Question

Find the real numbers x and y if $(x-iy)(3+5i)$ is the conjugate of $-6-24i$

Answer 1

Hint: According to the question given in the question we have to find the real numbers x and y if $(x-iy)(3+5i)$ is the conjugate of $-6-24i$. So, first of all we have to determine the multiplication of the terms of the expression $(x-iy)(3+5i)$.
Now, we have to separate the real and imaginary terms of the expression obtained and as given that the conjugate of $(x-iy)(3+5i)$ is $-6-24i$ so we have to obtained the inverse of the $-6-24i$ by which we can obtained the values x and y.

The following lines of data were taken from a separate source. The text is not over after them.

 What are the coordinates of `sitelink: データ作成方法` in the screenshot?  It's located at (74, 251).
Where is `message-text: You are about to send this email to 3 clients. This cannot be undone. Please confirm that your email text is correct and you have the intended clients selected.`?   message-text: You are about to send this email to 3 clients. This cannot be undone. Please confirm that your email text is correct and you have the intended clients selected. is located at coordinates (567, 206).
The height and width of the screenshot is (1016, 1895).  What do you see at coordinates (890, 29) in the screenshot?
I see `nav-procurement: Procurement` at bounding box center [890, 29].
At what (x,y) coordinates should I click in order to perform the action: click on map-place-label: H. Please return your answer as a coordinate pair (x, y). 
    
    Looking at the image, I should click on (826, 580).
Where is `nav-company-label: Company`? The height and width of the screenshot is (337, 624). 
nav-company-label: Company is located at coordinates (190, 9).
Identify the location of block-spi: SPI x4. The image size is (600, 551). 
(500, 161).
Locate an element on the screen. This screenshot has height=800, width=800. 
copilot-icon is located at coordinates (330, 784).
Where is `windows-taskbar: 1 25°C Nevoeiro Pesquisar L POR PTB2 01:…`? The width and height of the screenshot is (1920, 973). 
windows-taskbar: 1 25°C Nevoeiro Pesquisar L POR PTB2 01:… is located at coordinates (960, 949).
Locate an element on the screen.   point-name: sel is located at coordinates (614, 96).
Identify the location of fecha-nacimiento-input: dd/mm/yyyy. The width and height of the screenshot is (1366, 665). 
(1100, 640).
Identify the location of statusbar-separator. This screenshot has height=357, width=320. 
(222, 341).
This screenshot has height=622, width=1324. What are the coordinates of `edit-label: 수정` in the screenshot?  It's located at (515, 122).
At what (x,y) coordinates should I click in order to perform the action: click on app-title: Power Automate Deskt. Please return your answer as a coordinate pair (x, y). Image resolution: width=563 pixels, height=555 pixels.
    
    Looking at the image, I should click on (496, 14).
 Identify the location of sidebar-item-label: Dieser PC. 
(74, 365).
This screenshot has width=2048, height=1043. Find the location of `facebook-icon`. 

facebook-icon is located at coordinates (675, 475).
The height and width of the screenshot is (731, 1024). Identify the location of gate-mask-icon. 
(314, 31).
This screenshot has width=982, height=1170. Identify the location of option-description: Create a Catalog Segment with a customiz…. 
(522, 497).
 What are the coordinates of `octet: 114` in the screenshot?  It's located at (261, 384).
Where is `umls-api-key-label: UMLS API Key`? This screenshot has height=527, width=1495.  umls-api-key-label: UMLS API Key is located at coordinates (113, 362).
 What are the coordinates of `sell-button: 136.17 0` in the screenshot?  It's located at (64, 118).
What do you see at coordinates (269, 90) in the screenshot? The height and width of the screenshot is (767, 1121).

Formula used: $\Rightarrow i^2=-1.......................(A)$

Complete step-by-step solution:
Step 1: First of all we have to multiply the terms of the expression $(x-iy)(3+5i)$ as mentioned in the solution hint. Hence,
$$\begin{gathered} =(x-iy)(3+5i) \\ =3x+5xi-3yi-5y{i}^2...............(1) \end{gathered}$$
Step 2: Now, to solve the expression we have to use the identity (1) as mentioned in the solution hint.
$$\begin{gathered} =3x+5xi-3yi-5y(-1) \\ =3x+5xi-3yi+5y \\ =(3x+5y)+i(5x-3y)...........(2) \end{gathered}$$
Step 3: Now, as we know that the conjugate of $(x-iy)(3+5i)$ is $-6-24i$ hence, we have to find the inverse of $-6-24i$ which is $\overline{-6-24i}=-6+24i$ so, on substituting the inverse obtained in the expression (2) as obtained in the solution step 2.
$$=(3x+5y)+i(5x-3y)=-6+24i$$……………..(3)
Step 4: Now, to obtain the values of x and y we have to compare the real and imaginary terms of the expression (3) as obtained in the solution step 3. Hence,
$$\Rightarrow (3x+5y)=-6............(4)$$
$$\Rightarrow (5x-3y)=24.................(5)$$
Step 5: Now, we have to solve the obtained expressions (4) and (5) but before that we have to multiply the equation (4) with 5 and equation (5) with 3. Hence, obtained equations are,
$$\begin{gathered} \Rightarrow 5(3x+5y)=5\times (-6) \\ \Rightarrow 15x+25y=-30............(6) \end{gathered}$$
And,
$$\begin{gathered} \Rightarrow 3(5x-3y)=3\times 24 \\ \Rightarrow 15x-9y=72.................(7) \end{gathered}$$
Step 6: Now, we have to subtract the expression (7) from the expression (6). Hence,
$$\begin{gathered} \Rightarrow 15x+25y-15x+9y=-30-72 \\ \Rightarrow 34y=-102 \\ \Rightarrow y=-{\displaystyle \frac{102}{34}} \\ \Rightarrow y=-3 \end{gathered}$$
Step 7: Now, to obtain the value of x we have to substitute the value of y in equation (4). Hence,
$$\begin{gathered} \Rightarrow 3x+5(-3)=-6 \\ \Rightarrow 3x=-6+15 \\ \Rightarrow x={\displaystyle \frac{9}{3}} \\ \Rightarrow x=3 \end{gathered}$$

Hence, with the help of identity (A) as mentioned in the solution hint we have obtained the values of x and y for if $(x-iy)(3+5i)$ is the conjugate of $-6-24i$ are $x=3$ and $y=-3$

Note: If the conjugate for any complex equation/expression is given then to solve the given equation/expression it is necessary to find the inverse of that given conjugate as if the conjugate of the given equation/expression is x then the inverse of that given conjugate is $\bar{x}$
If the imaginary term i is multiplied with i or on squaring i means $(i{)}^2$ we will obtain the real term as -1.